_What you have to do_
How many lines in the rows below contain the string "icon", with case counting? Reply with the number alone.

_Information given_
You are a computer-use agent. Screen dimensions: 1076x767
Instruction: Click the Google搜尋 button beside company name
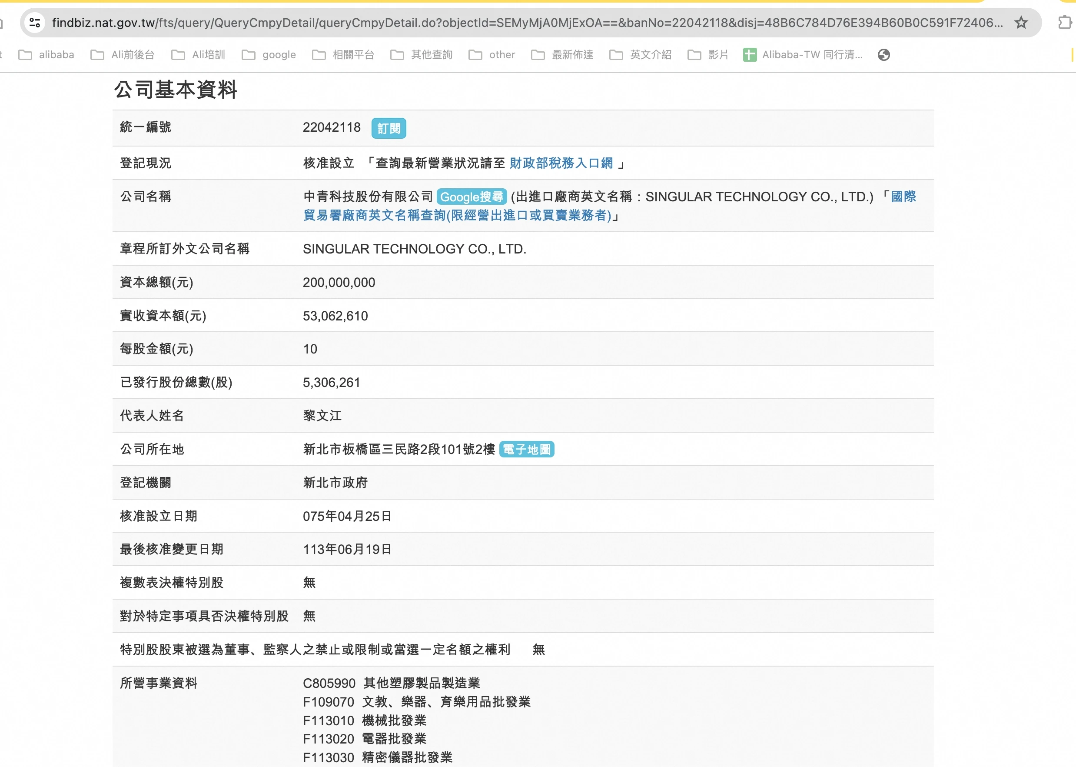tap(471, 197)
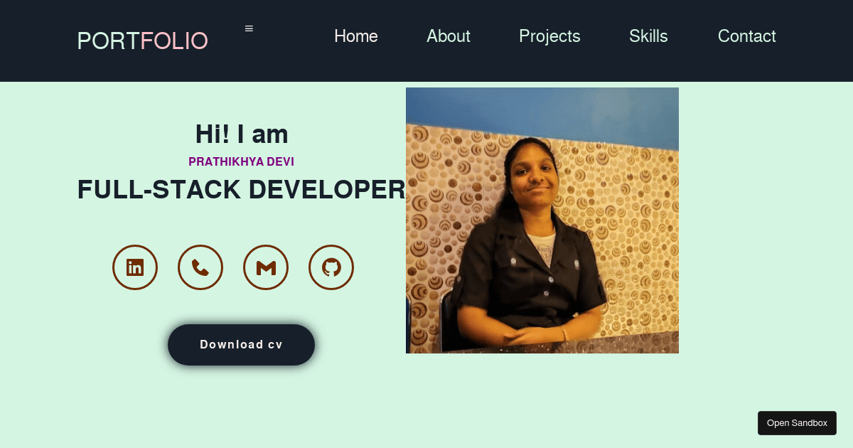The image size is (853, 448).
Task: Click the PORTFOLIO logo
Action: coord(142,41)
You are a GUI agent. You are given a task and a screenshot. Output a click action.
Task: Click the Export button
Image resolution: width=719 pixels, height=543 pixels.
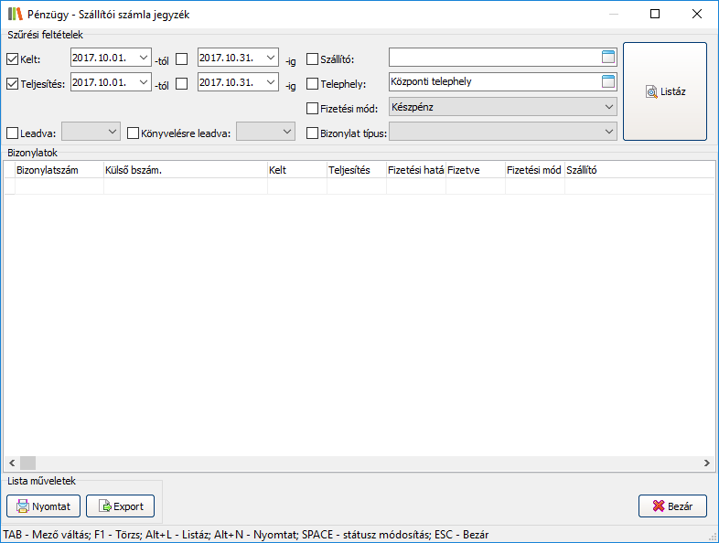(120, 506)
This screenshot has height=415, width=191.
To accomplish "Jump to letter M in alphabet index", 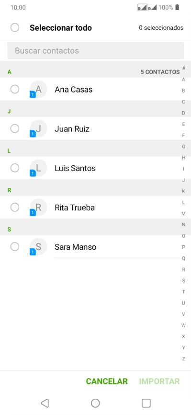I will [183, 214].
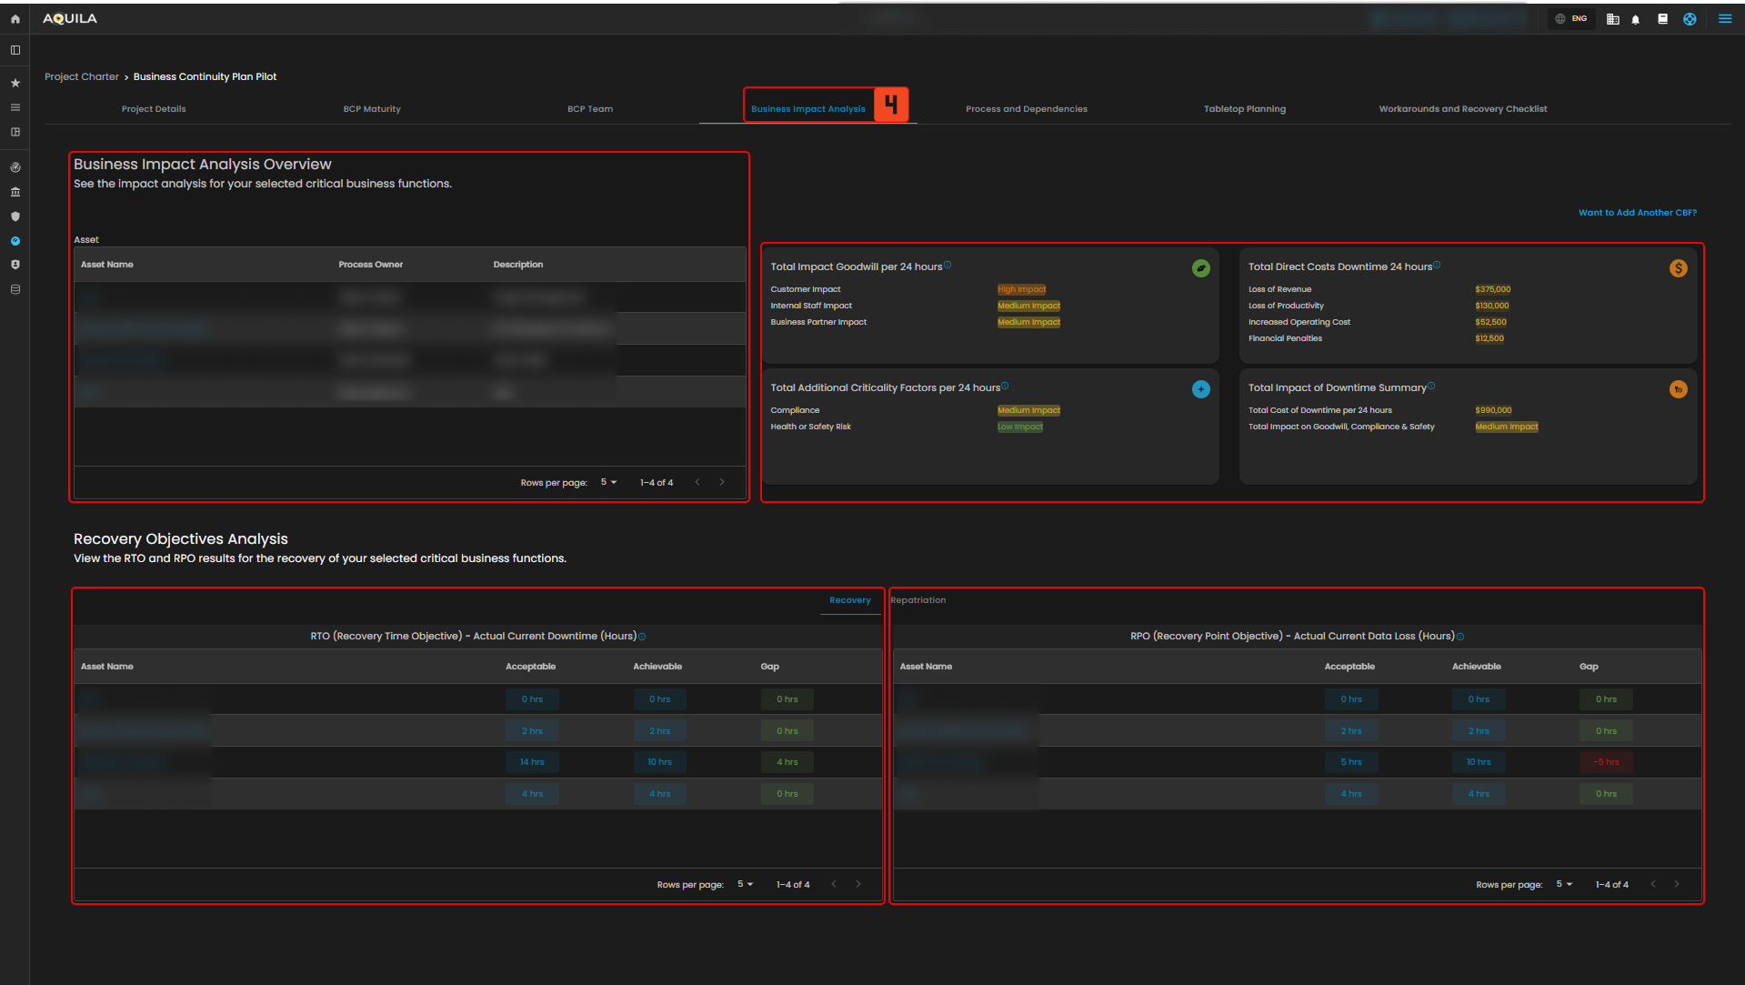The height and width of the screenshot is (985, 1745).
Task: Open favorites via the star icon
Action: 15,83
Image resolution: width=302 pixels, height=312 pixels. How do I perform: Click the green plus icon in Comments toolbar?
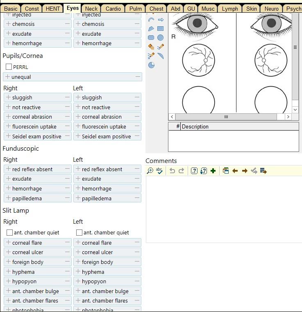[213, 171]
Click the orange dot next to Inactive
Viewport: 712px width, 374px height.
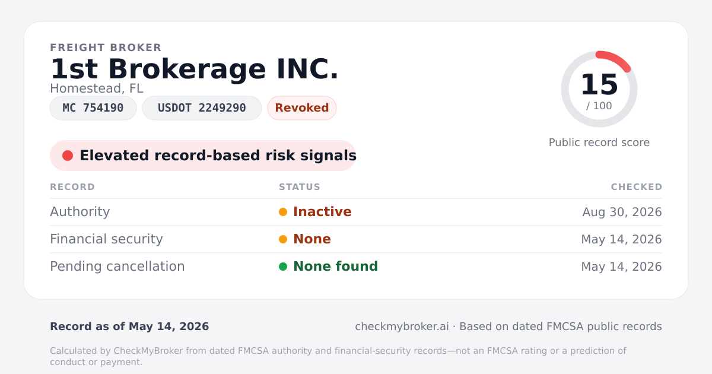(283, 212)
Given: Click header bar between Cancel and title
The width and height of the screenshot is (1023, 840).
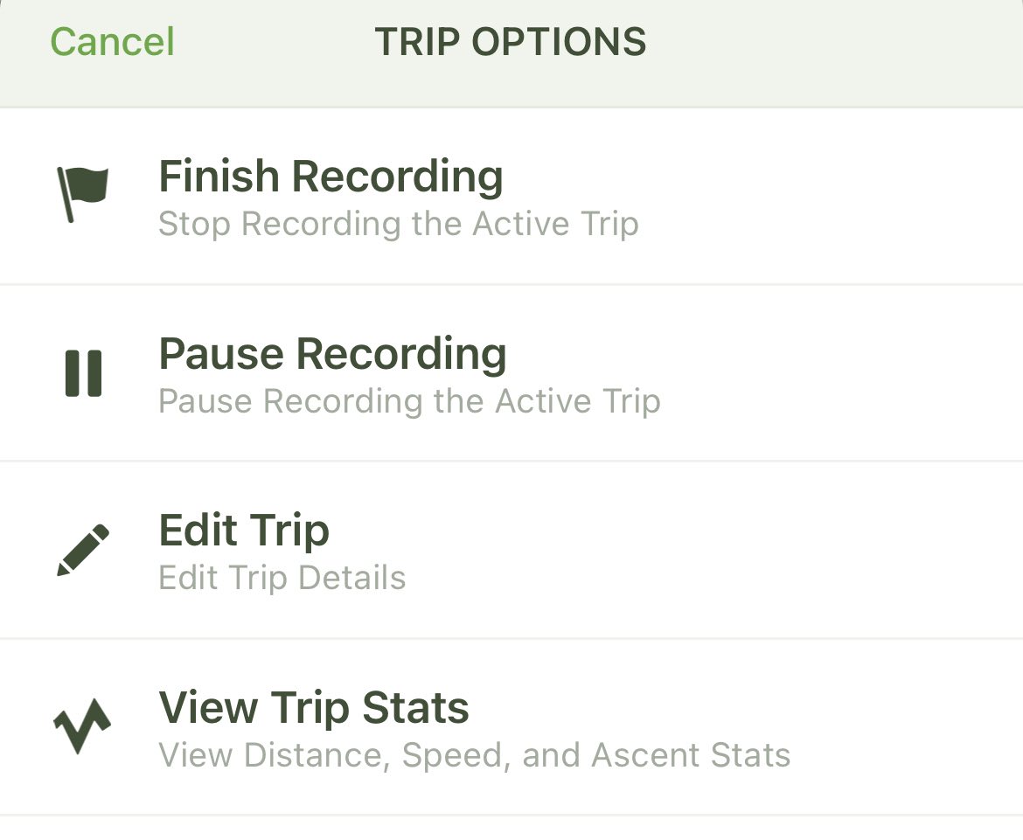Looking at the screenshot, I should [274, 43].
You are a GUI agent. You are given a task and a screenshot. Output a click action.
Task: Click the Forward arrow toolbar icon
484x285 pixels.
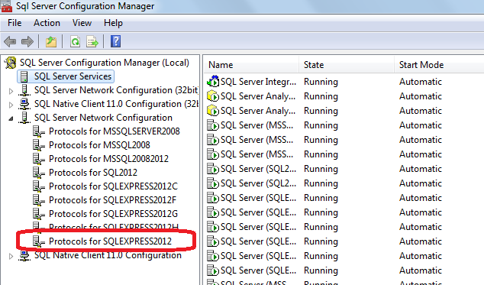[27, 41]
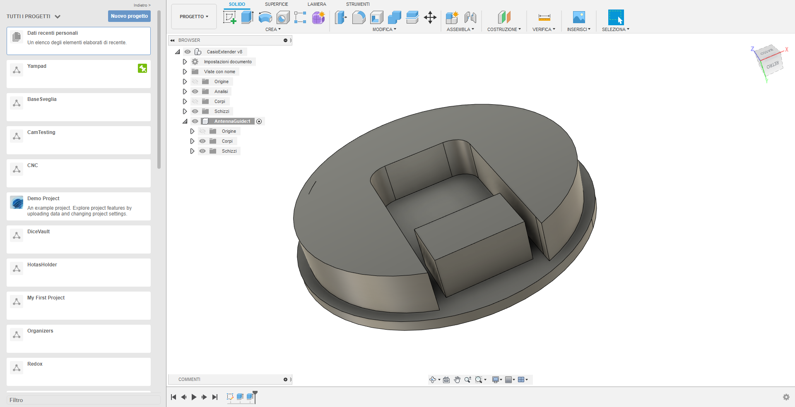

_Exercise output_
3